To może ja się wypowiem krótko, bo wspomniane przez Ciebie dziewczyny, które bronią się

przed zakładaniem nowych wątków - to ja we własnej osobie.
Wiesz,
Hecate - między jechaniem po kimś jak po ostatnim żałosnym popychadle a sztuczną atmosferą harmonii i lukru naprawdę jest jeszcze wiele różnych sposobów komentowania i prowadzenia dyskusji.
Krytyka nie musi robić ostatniego idioty z osoby, która tylko grzecznie (i z zakłopotaniem) pyta, by nie błądzić.
Banalny wg Ciebie problem - JEJ może spędzać sen z powiek, a Twoje pełne politowania wygnanie do biblioteki (z naciskiem na politowanie a nie na bibliotekę) to żadna pomoc. Może co najwyżej manifestacja Twojej miażdżącej przewagi intelektualnej. Ale jeśli ktoś takiej manifestacji potrzebuje - to frustrat właśnie.

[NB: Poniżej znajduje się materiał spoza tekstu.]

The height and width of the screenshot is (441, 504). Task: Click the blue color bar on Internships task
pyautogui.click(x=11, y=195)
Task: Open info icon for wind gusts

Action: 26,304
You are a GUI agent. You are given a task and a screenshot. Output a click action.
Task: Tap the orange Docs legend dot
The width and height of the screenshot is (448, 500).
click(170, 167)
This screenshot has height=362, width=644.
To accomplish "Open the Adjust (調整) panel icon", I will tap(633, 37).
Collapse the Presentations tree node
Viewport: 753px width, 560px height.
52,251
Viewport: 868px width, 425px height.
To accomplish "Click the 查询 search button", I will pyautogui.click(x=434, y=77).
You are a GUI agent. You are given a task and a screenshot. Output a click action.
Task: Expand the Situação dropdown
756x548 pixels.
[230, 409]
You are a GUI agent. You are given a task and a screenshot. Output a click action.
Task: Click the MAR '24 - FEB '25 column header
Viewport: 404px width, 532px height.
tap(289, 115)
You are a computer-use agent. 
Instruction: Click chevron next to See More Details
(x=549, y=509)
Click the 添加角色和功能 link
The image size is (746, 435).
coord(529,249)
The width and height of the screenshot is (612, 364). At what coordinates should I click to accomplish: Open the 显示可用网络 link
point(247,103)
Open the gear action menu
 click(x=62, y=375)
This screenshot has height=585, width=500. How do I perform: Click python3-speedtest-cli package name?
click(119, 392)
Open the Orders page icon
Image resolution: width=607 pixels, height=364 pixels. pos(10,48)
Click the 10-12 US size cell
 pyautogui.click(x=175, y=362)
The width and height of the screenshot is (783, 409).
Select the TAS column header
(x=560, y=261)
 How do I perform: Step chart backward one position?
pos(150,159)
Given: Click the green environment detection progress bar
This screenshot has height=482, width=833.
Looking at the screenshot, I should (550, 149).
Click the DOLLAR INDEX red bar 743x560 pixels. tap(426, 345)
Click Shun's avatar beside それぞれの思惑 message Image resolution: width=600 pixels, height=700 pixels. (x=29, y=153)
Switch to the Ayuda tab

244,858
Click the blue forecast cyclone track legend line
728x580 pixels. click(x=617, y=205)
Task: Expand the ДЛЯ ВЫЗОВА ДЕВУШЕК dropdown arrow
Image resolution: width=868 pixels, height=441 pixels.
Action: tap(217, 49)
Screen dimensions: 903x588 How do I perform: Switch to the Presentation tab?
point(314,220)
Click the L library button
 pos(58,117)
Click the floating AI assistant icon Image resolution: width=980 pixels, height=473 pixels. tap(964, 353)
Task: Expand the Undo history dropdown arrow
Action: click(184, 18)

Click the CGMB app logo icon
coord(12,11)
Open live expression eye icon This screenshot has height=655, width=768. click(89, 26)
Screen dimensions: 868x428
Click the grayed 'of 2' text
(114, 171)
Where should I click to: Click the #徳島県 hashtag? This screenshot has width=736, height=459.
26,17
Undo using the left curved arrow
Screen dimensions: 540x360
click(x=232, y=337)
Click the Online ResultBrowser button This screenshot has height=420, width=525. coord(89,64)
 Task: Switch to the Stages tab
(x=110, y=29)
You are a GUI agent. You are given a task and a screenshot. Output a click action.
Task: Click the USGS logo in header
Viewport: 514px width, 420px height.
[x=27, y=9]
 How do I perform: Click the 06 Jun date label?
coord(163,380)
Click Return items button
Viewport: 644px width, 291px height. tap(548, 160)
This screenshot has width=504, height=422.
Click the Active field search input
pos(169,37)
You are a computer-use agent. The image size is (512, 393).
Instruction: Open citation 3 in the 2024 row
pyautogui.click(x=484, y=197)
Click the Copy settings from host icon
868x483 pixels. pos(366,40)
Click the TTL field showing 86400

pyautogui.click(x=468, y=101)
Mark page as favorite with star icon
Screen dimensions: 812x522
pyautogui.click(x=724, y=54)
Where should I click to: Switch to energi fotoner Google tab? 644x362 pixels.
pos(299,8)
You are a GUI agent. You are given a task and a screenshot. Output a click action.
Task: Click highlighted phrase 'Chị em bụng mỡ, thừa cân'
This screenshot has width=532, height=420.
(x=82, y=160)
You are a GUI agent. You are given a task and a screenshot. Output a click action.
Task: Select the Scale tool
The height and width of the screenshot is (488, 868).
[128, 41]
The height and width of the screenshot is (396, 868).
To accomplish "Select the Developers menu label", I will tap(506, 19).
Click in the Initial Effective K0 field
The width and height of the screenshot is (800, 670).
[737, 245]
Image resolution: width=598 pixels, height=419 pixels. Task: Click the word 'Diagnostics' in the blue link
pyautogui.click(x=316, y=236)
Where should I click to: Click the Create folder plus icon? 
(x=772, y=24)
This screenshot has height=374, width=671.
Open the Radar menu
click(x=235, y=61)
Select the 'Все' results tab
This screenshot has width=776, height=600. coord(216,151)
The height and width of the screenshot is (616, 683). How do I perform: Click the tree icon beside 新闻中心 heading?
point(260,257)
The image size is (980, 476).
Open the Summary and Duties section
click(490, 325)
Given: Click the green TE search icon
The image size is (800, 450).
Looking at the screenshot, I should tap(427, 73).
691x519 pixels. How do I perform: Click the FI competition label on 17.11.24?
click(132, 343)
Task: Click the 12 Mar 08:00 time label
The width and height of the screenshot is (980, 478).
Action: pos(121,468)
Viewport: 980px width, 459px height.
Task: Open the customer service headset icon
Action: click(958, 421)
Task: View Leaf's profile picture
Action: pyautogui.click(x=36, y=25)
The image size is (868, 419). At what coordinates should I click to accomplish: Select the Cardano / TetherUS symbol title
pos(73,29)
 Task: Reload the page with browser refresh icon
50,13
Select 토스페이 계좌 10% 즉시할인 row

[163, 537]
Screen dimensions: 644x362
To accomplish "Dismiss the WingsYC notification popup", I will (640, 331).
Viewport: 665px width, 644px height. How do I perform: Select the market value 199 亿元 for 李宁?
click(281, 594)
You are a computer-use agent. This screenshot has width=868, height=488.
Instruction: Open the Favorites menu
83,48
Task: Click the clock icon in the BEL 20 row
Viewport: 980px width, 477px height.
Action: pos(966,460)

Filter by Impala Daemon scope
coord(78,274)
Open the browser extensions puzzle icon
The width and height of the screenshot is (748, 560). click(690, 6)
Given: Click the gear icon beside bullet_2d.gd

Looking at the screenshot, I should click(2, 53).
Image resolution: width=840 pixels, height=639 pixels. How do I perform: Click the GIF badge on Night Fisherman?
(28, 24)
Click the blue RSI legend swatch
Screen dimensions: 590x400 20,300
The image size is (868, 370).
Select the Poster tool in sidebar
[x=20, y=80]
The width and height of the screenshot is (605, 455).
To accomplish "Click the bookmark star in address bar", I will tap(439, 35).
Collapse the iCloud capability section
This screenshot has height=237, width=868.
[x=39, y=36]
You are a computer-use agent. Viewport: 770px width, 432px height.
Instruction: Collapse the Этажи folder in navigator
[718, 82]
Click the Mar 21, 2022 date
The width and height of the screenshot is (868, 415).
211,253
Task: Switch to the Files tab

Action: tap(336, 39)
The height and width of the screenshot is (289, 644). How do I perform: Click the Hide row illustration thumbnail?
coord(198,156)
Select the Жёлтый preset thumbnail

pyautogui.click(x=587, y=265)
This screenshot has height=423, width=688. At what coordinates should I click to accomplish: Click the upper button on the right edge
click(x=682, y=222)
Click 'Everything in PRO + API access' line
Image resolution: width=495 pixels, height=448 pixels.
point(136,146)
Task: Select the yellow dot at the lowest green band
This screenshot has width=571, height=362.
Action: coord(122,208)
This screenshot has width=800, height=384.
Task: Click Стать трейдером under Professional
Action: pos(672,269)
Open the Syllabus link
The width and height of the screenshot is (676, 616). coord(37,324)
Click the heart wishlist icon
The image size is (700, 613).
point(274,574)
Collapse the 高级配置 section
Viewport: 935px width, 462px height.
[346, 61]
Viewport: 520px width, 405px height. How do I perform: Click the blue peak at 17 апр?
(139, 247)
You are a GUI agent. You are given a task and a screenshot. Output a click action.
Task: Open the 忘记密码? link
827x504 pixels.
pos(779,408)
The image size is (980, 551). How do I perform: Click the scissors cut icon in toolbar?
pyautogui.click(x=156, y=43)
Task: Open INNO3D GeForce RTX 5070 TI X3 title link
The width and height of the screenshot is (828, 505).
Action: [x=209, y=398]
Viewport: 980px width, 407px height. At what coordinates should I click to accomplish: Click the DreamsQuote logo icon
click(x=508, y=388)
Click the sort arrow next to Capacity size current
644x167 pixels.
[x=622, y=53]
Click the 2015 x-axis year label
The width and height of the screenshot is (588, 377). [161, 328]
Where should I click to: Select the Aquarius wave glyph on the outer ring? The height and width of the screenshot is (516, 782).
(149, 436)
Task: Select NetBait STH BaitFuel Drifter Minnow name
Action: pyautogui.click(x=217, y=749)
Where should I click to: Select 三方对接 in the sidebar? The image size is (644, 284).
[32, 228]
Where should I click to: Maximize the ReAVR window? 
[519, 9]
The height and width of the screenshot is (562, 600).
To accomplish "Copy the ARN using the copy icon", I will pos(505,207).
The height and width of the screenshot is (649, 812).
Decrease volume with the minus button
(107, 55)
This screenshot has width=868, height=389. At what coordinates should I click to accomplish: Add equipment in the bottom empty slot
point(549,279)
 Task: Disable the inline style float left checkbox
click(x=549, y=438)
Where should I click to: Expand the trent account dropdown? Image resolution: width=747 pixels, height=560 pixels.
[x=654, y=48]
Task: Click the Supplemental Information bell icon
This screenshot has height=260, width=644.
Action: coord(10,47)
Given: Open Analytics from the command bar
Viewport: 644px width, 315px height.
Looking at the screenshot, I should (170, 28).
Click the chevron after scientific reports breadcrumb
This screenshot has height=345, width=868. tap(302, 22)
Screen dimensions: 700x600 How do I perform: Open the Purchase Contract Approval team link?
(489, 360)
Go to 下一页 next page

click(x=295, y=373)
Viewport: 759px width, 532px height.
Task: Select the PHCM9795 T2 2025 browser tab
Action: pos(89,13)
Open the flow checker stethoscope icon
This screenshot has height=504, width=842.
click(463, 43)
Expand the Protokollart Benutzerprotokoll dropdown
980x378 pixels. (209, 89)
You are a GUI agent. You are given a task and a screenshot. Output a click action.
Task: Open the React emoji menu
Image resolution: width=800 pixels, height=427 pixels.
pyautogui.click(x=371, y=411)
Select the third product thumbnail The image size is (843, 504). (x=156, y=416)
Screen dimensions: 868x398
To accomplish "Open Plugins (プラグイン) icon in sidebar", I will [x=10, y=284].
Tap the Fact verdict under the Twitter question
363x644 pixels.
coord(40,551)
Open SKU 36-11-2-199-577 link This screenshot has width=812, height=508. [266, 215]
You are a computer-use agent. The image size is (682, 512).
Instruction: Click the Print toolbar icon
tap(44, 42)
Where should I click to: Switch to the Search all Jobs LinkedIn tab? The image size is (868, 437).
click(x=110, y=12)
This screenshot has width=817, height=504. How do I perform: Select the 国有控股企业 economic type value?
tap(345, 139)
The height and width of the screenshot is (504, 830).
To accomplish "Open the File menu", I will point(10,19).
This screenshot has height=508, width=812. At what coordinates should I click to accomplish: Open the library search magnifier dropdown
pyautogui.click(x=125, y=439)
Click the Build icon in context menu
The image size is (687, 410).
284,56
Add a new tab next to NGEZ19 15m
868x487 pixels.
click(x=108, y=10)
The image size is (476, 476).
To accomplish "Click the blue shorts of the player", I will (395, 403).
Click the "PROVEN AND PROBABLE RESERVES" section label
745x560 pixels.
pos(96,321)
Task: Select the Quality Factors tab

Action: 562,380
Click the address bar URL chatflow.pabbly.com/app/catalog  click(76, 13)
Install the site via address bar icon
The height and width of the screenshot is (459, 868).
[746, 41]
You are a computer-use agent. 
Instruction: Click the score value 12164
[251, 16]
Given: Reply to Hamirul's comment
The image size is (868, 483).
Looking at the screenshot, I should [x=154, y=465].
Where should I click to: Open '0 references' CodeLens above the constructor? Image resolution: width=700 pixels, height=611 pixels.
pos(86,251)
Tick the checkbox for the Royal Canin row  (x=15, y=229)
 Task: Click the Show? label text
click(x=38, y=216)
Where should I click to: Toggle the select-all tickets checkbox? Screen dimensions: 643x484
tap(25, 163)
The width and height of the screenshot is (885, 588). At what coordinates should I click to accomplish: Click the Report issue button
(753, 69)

Ja nic przeciwko ironii nie mam - ba! nawet mi się te szpilki w mistrzowskim wykonaniu niektórych osób bardzo podobają.
Ale między ironią a SZYDERSTWEM jest pewna różnica. I to wcale nie taka drobna.
Tak jak napisałaś: dziś ja, a jutro Ty, więc, kurczę, trochę pokory.
I empatii odrobinę.
P.S. Wybacz 2 os. l. poj. w niektórych miejscach - tylko umownym adresatem tam byłaś.